In 1990, he started to make his dream of having a museum into a reality. It was all started with a big idea. Gung Rai wished to have a museum that would not only display art collections but also create the atmosphere of Balinese people’s life, which is one with their nature and socio-cultural environment. The dream design covers a stretch of land as the location for art buildings, art studios, performance arenas, animal stakes, ox yokes, among others.  

 “I started with a plot of 9,000 square meters,” he said.

 When he wished to expand the museum with its adjacent land, he had to provide a plot elsewhere four times as large as that he gained.

Gung Rai adopted this land acquisition method for many years until ARMA occupied an area of 60,000 sqm.

 Under his acquisition ambition, he strived to expand the land to make three sides of the museum border on three pakraman villages (those with artistic potential), which have given birth to legendary painters, sculptors, dancers and musicians for generations.

 Among these artists was Ketut Liyer (who died on June 10 at 92), a painter and healer depicted in the novel and film Eat, Pray, Love starring Julia Roberts.

Design-wise, ARMA follows the concept of Asta Kosala Kosali, Bali’s typical construction blueprint, which upholds the philosophy of tri angga.

Amid the images: A woman checks out artwork at the museum.

The philosophy divides life into three parts — utama angga (head), madya angga (torso) and nista angga (feet and reproductive organs).

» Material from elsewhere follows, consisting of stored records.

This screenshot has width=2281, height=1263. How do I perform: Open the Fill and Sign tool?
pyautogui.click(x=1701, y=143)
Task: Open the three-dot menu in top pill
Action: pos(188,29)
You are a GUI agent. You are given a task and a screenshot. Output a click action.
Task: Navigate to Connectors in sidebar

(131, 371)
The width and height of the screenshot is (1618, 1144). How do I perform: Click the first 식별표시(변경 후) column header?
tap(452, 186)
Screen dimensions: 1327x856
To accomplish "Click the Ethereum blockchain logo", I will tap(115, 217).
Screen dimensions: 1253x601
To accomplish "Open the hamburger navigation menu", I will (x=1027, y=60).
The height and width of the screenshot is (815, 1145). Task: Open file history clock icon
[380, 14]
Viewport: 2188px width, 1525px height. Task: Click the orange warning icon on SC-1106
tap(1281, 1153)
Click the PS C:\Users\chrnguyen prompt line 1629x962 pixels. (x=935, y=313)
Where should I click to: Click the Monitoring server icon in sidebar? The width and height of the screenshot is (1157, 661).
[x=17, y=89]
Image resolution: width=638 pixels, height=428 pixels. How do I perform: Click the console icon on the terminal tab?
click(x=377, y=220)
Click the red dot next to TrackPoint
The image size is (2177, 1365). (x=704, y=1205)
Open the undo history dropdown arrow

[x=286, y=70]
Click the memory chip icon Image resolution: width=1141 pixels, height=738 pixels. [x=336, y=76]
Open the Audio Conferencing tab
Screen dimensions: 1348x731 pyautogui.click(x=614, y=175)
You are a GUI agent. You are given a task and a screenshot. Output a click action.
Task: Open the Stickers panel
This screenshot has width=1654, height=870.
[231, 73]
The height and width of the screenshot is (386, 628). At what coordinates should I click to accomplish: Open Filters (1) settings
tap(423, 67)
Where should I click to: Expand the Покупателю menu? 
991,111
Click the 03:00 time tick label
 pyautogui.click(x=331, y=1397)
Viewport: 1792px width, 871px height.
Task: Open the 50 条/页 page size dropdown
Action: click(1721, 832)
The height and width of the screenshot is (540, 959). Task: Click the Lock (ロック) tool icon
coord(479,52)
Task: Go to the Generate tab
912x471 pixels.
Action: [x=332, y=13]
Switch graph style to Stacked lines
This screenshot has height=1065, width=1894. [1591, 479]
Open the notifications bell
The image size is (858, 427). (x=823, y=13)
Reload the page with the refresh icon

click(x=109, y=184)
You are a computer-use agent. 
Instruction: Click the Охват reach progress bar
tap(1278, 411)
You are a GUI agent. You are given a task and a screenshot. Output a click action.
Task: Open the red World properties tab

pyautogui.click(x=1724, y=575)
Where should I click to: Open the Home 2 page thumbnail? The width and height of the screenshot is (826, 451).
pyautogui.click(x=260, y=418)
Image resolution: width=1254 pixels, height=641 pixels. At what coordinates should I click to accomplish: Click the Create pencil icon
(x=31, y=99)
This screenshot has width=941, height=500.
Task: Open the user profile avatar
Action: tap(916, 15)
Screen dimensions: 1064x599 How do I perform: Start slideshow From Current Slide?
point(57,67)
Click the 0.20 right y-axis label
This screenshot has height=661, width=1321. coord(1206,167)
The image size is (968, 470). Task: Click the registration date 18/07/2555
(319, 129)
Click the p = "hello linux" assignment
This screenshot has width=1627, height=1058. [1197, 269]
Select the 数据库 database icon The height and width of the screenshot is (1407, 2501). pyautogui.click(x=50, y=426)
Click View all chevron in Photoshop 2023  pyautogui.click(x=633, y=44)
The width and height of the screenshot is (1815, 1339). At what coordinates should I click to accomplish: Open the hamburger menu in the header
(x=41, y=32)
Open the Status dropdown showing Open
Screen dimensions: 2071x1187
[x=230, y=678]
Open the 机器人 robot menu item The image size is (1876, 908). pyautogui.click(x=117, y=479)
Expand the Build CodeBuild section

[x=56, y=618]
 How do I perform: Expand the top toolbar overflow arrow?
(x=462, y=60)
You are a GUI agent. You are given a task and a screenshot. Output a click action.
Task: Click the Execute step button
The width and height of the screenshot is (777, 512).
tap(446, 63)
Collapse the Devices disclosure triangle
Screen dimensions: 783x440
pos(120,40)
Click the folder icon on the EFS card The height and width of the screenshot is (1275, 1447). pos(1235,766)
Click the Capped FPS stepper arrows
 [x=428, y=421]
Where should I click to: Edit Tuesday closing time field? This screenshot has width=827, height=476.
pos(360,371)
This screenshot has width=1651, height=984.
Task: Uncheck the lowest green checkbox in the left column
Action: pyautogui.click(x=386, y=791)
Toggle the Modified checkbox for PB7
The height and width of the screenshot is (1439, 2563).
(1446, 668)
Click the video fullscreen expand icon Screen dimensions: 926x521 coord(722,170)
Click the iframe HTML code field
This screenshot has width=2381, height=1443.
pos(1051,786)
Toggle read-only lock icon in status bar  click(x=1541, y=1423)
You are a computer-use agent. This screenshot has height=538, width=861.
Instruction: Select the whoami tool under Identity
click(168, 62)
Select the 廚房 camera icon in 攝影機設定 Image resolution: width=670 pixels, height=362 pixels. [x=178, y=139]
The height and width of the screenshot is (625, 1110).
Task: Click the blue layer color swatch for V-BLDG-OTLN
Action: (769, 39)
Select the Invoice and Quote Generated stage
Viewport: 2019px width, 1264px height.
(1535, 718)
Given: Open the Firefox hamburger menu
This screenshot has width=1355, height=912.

By adopting this philosophy into the museum design, it means whoever enters ARMA is like going through the order of life.

 On their journey in the museum, visitors are taken to a farm with various local plants and fruit trees as well as medicinal herbs as part of the belief of the existence of life’s order in the museum.

There’s also teep (Artocarpus altilis), a big tree symbolizing the meeting of lingga (male) and yoni (female).

 Interestingly, a number of those trees are labeled with photos and scientific notes, just like the plants at the Bogor Botanical Garden in Bogor, West Java.

 ARMA also provides art, music, dance and painting training for children and preserve the potential of adult dancers (aged above 65).

 It also holds discussions, seminars, workshops, art performances and painting auctions. Balinese’s sharing principles have become the spirit of ARMA’s activities.

 “This museum is actually positioned as a cultural community in Bali,” said Gung Rai.

 Gung Rai also explained that ARMA had received no financial aid from third parties.

 “I have my own gallery, hotel and restaurant to subsidize the museum,” he added.

As a venue frequented by many important international conferences of culture, art and nature, ARMA is also studded with world luminaries.

 Al Gore (former US vice president), Desmond Tutu (Nobel Peace laureate), Edgar Mitchell (US astronaut) and John Naisbitt (author of Megatrend 2000) have visited ARMA.

 With worldwide connection and recognition, Gung Rai has also formed Friends of ARMA (FoA) in Japan, America and Canada.